> Exercise: Please print everything from the line containing "Where should I click to: Click the Set" down to the line containing "will click(x=12, y=12).", including both of those lines, and copy each line unchanged.

-- Start Input --

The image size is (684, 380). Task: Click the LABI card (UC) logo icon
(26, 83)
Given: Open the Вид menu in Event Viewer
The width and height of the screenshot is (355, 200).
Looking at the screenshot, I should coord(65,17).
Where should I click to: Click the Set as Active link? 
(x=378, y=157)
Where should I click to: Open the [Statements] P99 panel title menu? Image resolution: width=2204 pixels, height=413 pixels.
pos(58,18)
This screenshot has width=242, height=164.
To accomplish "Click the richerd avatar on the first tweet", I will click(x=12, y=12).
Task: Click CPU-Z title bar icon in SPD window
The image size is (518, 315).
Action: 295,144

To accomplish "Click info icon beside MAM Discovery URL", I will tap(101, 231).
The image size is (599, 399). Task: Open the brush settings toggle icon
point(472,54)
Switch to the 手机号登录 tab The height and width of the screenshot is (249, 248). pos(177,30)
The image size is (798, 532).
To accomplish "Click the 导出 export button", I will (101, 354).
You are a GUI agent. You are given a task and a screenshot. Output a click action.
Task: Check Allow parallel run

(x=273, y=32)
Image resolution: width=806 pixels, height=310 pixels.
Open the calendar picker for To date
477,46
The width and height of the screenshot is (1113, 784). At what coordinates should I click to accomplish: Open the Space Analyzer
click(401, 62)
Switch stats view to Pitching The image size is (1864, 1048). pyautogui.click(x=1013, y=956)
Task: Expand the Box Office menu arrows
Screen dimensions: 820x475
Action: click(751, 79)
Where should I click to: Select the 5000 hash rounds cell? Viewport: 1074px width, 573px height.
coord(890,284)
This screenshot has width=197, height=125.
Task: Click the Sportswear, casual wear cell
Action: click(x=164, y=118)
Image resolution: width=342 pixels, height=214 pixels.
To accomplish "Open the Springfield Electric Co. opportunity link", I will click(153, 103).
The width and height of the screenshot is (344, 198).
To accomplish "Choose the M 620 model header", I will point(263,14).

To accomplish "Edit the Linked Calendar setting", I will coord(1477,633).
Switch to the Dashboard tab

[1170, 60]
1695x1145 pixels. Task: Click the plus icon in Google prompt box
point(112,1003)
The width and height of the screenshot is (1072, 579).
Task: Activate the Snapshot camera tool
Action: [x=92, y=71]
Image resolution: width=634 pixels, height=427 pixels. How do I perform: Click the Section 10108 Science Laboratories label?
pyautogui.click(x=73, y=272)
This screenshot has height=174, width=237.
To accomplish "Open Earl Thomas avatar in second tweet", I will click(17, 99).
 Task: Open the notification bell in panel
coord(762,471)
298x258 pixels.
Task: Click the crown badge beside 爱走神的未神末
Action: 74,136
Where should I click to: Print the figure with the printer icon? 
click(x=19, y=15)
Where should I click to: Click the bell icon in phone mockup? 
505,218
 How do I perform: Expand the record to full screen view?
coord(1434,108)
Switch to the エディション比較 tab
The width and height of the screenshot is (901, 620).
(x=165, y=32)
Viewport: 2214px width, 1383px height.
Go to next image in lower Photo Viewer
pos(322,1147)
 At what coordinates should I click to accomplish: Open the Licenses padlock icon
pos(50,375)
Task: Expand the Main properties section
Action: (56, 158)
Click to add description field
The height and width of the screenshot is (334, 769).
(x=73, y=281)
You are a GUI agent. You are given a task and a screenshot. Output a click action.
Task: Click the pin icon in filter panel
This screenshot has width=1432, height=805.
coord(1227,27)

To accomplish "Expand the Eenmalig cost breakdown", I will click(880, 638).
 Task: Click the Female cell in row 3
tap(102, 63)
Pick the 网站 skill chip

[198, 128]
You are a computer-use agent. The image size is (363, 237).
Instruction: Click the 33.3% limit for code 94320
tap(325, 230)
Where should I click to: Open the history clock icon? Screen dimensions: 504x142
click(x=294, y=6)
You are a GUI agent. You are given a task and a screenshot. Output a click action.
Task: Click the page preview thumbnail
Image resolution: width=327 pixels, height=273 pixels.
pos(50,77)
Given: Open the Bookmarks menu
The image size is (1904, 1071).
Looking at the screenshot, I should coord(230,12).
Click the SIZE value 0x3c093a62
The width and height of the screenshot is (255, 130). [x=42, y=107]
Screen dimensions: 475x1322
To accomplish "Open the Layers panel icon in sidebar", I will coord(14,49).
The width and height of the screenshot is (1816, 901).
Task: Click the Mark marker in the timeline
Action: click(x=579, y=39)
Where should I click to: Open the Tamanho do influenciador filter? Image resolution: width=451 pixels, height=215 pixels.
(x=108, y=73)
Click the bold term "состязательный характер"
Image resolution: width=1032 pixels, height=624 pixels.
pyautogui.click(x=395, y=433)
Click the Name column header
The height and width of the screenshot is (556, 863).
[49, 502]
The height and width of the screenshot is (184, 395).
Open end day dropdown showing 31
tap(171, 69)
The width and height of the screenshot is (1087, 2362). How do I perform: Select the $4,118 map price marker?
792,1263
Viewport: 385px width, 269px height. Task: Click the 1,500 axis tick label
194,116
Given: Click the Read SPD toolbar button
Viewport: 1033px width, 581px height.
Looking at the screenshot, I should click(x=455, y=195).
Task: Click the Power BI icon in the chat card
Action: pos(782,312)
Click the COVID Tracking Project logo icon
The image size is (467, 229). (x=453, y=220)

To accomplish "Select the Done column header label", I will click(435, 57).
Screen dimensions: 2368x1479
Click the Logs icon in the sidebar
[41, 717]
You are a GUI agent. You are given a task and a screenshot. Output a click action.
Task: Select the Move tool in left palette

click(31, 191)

-- End Input --

> Result of the exercise:
Where should I click to: Click the Set as Active link? 
(x=378, y=157)
Where should I click to: Open the [Statements] P99 panel title menu? Image resolution: width=2204 pixels, height=413 pixels.
pos(58,18)
This screenshot has width=242, height=164.
To accomplish "Click the richerd avatar on the first tweet", I will click(x=12, y=12).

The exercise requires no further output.